**Problem details:** Continue the essay on Pakistan's working-class poets and the country's inequality, starting after its final sentence about stunted and underweight children under five.

Memon, Qalandar Bux ; Yousaf, Zeeshan ; Qaiser, Iqbal 等


[ILLUSTRATION OMITTED]
The sky bore witness, the earth too cried,
 Someone passed in splendour, someone else passed away.
--Josh Malihabadi 


Like Sufi and progressive poets, today's Pakistani working-class poets stand with their class in daily toil and struggle, enlightening it, highlighting it, and enriching it.

Pakistan is a vastly inequitable society. The elite--an oligarchy consisting of military generals, feudal landowners, and state sponsored industrialists--live in mansions, import nannies from the Philippines, import luxury cars, wine, and champagne. Living apart from the workers of their land and factories, their existence is one of splendor. The poor--peasants and workers--live in poverty and daily die in poverty. It is widely agreed that at least 60 percent of Pakistanis live below the poverty line of $2 a day, and 22.6 percent live under $1 a day. Two dollars is roughly 200 rupees. Today, in the market, 12 bananas were selling for 90 rupees. A liter of milk varies from between 70 to 90 rupees depending on one's location, and a kilo of rice costs 165 rupees. Therefore, it is no surprise that 44 percent of those under five in Pakistan are stunted and 32 percent are underweight.

**Data:**
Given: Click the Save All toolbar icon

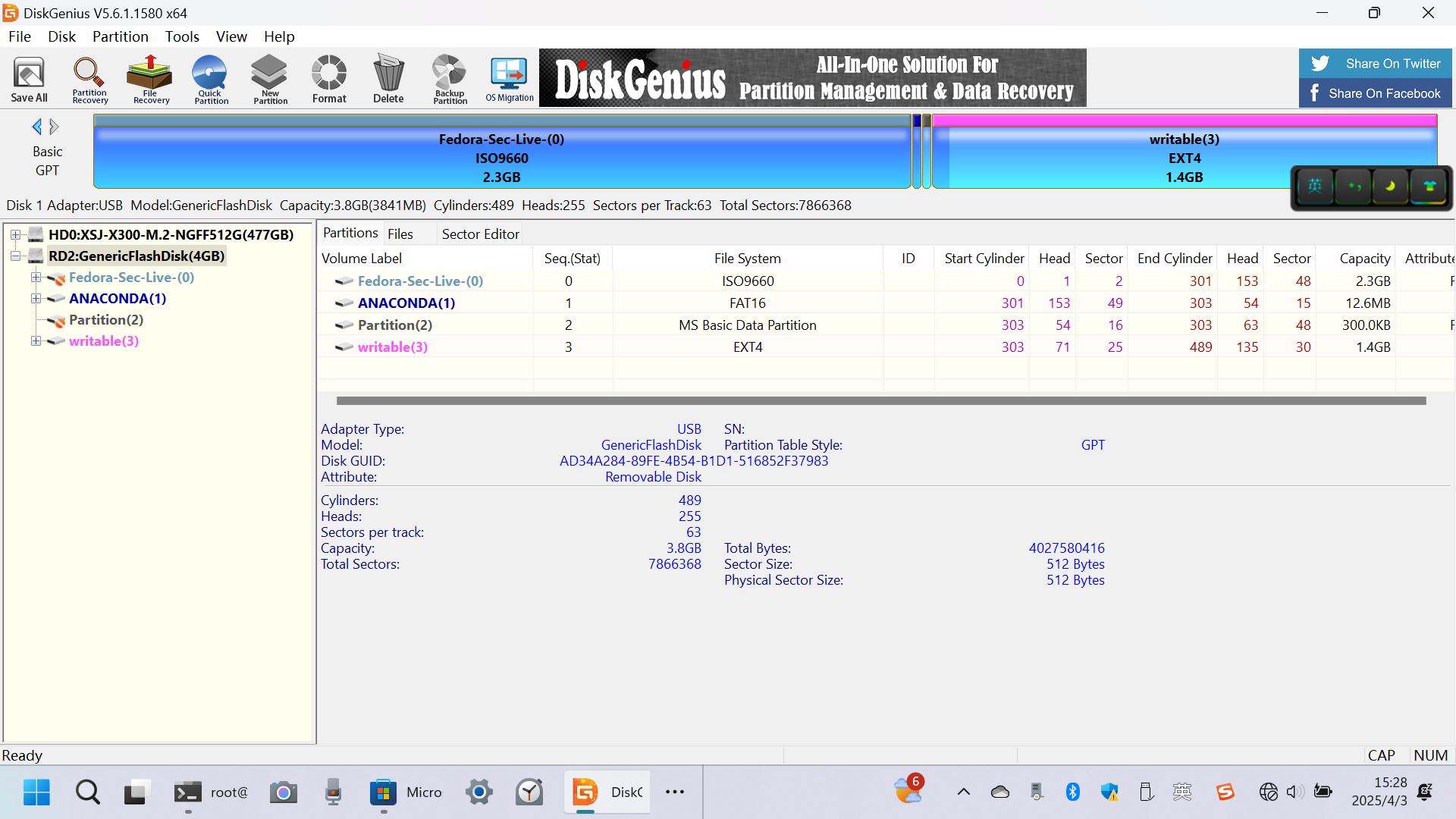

**Exercise answer:**
Stunted and malnourished Pakistanis are also its labor force. 57.2 million women, men, and children work: 43 percent in agriculture, 20.3 percent in industry, and the remaining 36.6 percent in other services. Eleven million children work in the country, with nearly half of these working under the age of ten. Further, since the 1970s, millions of Pakistanis have migrated to take up working-class jobs in the Middle East and the UK--often taking jobs that locals refuse to do--and earn vastly lower pay than the locals for the same jobs. Statistics don't tell the whole story. The typical Pakistani worker moves from urban to rural, industrial, and farmwork both frequently and with fluidity. Peasants often move from rural areas for months at a time to urban industrial sites, only to return a few months later with a few thousand rupees saved up for the yearly wheat harvest. Thus the Pakistani working class is simultaneously peasantry and working class, and its poets are the registrars of its sufferings and resistance.

The life and work of Arif Shah is illustrative. Arif Shah was born in a working-class family in 1948 in Faisalabad, Pakistan's biggest industrial city. At the age of twelve he ran away from the poverty of home to earn a living. After wandering around for a while, he began driving a horse cart in the town of Toba Tek Singh. "I was the youngest coach driver in the city," he told me. A few years later, he migrated to Muscat, but he couldn't find a regular job there and soon returned, enrolling in the military. The 1960s and 1970s were fevered with leftist revolutionary momentum. Left organizations had played a leading role in overthrowing two dictators during this period. Arif Shah began to recite his poems at political rallies. His superiors in the military were not happy with his political activities. They were further dumbfounded with his refusal to partake in operations in what was then East Pakistan (today Bangladesh), where a national independence movement was being brutally put down by the military.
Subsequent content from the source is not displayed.